The compiler works until you stress the type system or try to take advantage of features that are experimental and then stay that way forever. How many iterations of concepts have we been through at this point? What happened to hot code reloading? Why do we have all these legacy GCs?

The point is the compiler has more and more cruft that makes it increasingly more complex and increasingly unreliable. It also makes it so that bugs are harder and harder to fix. Not to mention that it's basically impossible to track what is going on with the language at any given point in time because there is no roadmap or updated status. It also doesn't help that certain folks like to create ten GitHub issues and RFCs for every perceived slight in the language.

Once again, the problem boils down to a complete lack of leadership or interest in running the show - and instead of empowering the community to make that happen, leadership sits back and acts like everything is great and perfect and pats themselves on the back. When someone complains that it is not, leadership finds a way to defend itself and turn sentiment against the person complaining. It happens over and over again and it's why Nim isn't a success story like languages that actually have empowered communities and leaders that are interested in leading and not just collecting book revenues / making .io games, etc... while actively gatekeeping those who would like to get involved in making things better.

SolitudeSF|3 years ago

its true that leadership does nothing and development is stuck, but even in this state nim is probably enough for most people.

> how much frustration you will encounter fighting the compiler and broken / under-specified language features and semantics might be a turn-off.

unless you limittest generics, most people wont even encounter this.

> My advice would be to look elsewhere.

that would imply that there is a better alternative

lqdev|3 years ago

> unless you limittest generics, most people wont even encounter this.

I don't think my totally normal usage of generics for type safety could be called "stretching the limits." My usage of generics includes using a parameter [V] for OpenGL meshes to introduce type safety with the vertex type.

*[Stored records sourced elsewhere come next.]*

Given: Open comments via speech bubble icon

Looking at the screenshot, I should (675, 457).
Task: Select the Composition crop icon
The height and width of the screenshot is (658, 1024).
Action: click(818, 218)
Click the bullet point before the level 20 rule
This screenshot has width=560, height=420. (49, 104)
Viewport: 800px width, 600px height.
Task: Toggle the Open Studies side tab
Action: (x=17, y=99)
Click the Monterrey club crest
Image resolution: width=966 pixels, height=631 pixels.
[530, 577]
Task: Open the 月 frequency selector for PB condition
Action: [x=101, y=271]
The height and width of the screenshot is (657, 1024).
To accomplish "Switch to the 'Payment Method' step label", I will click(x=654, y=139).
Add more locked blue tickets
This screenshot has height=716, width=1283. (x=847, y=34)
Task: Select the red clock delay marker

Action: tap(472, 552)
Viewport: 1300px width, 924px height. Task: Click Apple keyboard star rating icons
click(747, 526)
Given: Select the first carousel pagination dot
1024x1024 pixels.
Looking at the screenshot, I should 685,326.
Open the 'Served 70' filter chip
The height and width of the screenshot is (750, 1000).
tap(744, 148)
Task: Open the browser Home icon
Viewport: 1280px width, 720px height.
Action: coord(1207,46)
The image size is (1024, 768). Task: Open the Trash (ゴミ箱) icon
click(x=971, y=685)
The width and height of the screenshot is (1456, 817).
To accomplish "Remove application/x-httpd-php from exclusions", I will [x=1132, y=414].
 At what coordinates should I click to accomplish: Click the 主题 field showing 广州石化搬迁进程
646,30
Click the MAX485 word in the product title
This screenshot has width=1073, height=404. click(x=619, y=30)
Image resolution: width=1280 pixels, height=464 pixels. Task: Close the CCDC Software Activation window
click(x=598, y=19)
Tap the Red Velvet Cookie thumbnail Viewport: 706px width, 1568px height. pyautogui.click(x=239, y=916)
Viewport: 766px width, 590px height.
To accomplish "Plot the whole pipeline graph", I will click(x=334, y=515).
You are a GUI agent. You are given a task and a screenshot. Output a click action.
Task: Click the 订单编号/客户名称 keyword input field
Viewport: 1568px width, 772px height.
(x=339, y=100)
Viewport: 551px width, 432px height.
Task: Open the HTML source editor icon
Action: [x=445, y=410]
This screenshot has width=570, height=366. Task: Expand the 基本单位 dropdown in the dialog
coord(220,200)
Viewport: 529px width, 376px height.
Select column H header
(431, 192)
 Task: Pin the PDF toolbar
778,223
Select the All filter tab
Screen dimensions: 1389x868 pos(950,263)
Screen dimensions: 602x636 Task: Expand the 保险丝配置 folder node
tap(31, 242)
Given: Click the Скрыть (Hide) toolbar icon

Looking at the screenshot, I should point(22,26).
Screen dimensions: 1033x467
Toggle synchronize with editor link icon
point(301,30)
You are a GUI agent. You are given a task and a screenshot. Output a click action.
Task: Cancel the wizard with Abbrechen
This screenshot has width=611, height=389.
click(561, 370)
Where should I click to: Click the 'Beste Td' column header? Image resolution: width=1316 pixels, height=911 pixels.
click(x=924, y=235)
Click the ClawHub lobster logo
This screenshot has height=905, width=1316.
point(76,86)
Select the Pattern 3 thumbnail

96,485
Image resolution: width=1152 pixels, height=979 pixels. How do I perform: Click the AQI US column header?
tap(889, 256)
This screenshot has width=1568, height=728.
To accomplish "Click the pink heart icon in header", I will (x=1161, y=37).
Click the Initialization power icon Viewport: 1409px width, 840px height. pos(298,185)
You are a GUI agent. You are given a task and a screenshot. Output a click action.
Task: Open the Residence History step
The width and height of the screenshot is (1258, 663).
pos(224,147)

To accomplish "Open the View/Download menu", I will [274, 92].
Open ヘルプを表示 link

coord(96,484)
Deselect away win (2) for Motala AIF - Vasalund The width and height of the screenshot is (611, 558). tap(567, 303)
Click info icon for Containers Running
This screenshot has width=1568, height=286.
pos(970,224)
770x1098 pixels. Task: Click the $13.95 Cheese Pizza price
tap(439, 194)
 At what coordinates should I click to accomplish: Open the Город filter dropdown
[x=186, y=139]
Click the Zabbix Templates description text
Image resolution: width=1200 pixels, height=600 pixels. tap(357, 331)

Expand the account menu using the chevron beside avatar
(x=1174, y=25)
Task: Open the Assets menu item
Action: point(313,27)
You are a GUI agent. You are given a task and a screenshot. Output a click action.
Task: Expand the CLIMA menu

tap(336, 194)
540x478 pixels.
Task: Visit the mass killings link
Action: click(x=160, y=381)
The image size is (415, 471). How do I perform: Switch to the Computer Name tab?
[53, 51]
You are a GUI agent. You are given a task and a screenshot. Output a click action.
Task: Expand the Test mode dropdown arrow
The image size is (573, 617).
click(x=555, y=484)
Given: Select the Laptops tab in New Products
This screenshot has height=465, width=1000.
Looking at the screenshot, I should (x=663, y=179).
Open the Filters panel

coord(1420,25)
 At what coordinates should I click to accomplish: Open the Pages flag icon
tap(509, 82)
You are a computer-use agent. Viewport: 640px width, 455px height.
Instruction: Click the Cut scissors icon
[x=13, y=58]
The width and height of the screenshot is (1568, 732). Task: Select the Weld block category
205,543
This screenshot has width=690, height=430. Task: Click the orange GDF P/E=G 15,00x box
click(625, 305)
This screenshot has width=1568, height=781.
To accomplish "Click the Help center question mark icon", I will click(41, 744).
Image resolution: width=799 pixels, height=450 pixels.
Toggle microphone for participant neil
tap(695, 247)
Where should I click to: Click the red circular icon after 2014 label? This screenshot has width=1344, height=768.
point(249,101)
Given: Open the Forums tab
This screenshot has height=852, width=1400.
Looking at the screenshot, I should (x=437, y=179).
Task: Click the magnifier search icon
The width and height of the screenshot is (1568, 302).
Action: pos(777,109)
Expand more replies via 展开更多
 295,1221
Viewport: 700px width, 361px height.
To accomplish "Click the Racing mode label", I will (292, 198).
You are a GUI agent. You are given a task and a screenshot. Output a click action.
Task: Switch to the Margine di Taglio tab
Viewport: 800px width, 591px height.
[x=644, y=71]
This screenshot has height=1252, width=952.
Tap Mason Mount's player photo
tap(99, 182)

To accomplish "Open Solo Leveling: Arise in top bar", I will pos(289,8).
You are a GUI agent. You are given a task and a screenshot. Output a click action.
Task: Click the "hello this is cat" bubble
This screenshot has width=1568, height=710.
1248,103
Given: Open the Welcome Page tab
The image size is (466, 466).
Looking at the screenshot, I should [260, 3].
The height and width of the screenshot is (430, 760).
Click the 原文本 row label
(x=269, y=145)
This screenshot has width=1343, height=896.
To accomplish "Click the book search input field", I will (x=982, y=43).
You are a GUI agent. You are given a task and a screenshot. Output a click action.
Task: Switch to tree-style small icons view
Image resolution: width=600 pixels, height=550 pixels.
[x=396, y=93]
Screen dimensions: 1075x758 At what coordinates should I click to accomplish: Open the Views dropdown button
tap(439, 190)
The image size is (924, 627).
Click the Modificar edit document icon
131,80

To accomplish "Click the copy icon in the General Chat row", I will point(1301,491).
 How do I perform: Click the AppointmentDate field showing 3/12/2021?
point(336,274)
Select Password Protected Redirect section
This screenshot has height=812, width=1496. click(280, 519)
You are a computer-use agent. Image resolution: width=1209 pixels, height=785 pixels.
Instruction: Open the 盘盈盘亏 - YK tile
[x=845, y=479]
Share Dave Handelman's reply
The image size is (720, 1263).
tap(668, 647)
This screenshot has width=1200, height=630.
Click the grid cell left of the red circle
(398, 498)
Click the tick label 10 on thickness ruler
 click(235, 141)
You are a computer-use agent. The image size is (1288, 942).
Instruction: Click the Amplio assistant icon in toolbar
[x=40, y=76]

I'm pretty sure that's perfectly normal?

Recently one of my friends tried compiling my project - pan[1] on Windows, and for whatever reason - it doesn't work! stating that it "cannot instantiate 'V'", whatever that means. I've had this error annoy me many times before, but I have no clue what triggers it or how to reproduce it reliably. Call this a 'stable implementation.'

[1]: https://github.com/liquidev/pan [2]: https://github.com/liquidev/aglet

carterza|3 years ago

I'm not sure there is one - but I guess a language where you're not constantly dealing with horrible error message, an under-specified and broken implementation and a shitty stdlib - might be better, even if it doesn't have some of the nicer frills of Nim.

WesolyKubeczek|3 years ago

Ye gods and little fishes, is there a new-ish language suitable for application programming, which has a more-or-less feature-complete design and implementation, and where there's no petty drama going on every other day? And which, to boot, lets you get a job done without requiring/strongly suggesting that you become a part of their vibrant community?

A have a sinking feeling such language exists and is called "C".

carterza|3 years ago

You may be right... I wouldn't call Nim's community vibrant though.

kanonieer|3 years ago

This matches my experience with Nim community and it's toxic leadership. The amount of petty drama the community leaders get involved with is unbelievable. Spending a few weeks on their Discord, and observing how the leadership interacts with new/opposing ideas is enough to get a clear picture. It doesn't inspire trust.

Contrast this to, say, Zig, their road-maps and community structure is light years ahead.

planetis|3 years ago

What the heck man? This doesn't match my experience at all. And I can't find your username on neither matrix nor discord. Did you just found a chance for a sucker punch and took it? I bet Zig is the wonder land.